We have a problem with a Front Door instance, which intermittently responds with 503s. In this particular case, the origin configured in front door is an API Management interface in eastus2.
I looked at https://learn.microsoft.com/en-us/azure/frontdoor/troubleshoot-issues and I can tell you that I've tried the following:
- The configured timeout is set to 240 seconds, not the default 30 seconds
- I disabled EnforceCertificateNameCheck
- I created a rule to remove Accept-Encoding from the request for byte range requests
But I still see intermittent 503 responses.
I also saw this about the range requests, although in that there is no mention of DNSNameNotResolved: https://learn.microsoft.com/en-us/answers/questions/273558/azure-front-door-returns-a-503-service-unavailable.html, and I'm already removing the Accept-Encoding header from requests, per the previously linked article.

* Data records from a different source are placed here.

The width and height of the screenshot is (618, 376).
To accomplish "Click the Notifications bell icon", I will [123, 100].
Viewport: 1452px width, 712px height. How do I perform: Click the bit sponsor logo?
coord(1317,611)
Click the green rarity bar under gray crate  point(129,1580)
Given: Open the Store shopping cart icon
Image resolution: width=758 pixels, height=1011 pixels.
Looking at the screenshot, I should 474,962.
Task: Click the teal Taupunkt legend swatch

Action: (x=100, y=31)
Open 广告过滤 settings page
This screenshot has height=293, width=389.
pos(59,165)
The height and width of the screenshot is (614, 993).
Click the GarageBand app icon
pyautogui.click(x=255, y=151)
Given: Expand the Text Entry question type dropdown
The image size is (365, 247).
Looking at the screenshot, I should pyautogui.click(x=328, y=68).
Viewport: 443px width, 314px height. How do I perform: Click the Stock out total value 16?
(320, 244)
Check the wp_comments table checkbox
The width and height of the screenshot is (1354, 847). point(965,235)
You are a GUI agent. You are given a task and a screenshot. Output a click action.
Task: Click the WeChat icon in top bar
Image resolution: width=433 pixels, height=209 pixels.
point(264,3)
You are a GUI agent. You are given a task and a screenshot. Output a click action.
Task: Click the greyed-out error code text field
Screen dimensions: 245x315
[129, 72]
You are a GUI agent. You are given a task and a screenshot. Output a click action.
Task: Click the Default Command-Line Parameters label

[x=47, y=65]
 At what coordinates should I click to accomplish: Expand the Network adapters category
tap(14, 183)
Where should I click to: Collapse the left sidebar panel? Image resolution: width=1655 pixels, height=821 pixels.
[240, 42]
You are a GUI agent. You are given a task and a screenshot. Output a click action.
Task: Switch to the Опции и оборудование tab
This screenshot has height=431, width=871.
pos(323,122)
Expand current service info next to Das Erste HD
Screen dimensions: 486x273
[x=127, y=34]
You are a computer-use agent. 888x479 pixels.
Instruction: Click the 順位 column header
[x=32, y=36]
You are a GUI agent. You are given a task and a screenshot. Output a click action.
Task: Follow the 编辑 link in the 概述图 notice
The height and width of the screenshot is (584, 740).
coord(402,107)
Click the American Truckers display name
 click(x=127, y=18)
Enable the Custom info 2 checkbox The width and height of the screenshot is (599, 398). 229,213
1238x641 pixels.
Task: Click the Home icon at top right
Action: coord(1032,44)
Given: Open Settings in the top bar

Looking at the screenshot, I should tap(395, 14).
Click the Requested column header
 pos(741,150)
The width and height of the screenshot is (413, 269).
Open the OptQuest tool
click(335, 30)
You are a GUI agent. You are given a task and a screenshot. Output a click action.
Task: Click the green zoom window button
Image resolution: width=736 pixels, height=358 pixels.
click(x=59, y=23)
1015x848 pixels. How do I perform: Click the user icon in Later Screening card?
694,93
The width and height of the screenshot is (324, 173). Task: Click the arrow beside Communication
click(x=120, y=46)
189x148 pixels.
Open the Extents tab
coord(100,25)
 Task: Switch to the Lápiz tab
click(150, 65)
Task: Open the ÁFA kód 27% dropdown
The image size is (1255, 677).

I also came across this: https://stackoverflow.com/questions/68160400/azure-front-door-route-to-api-m-returns-dnsnamenotresolved-errorinfo, which says:
"according to Microsoft, the TTL on the DNS records on Front-Door is really short and thus it is very DNS aggressive, this falls within the 99.9% uptime. When this falls within the said uptime they will look into adjustments for Front-Door.". Although I don't think that is an official statement from Microsoft.
If I examine the ErrorInfo_s record, I can see that:
- 80% of the 503's have the DNSNameNotResolved error.
- 20% of the 503's have the OriginTimeout error.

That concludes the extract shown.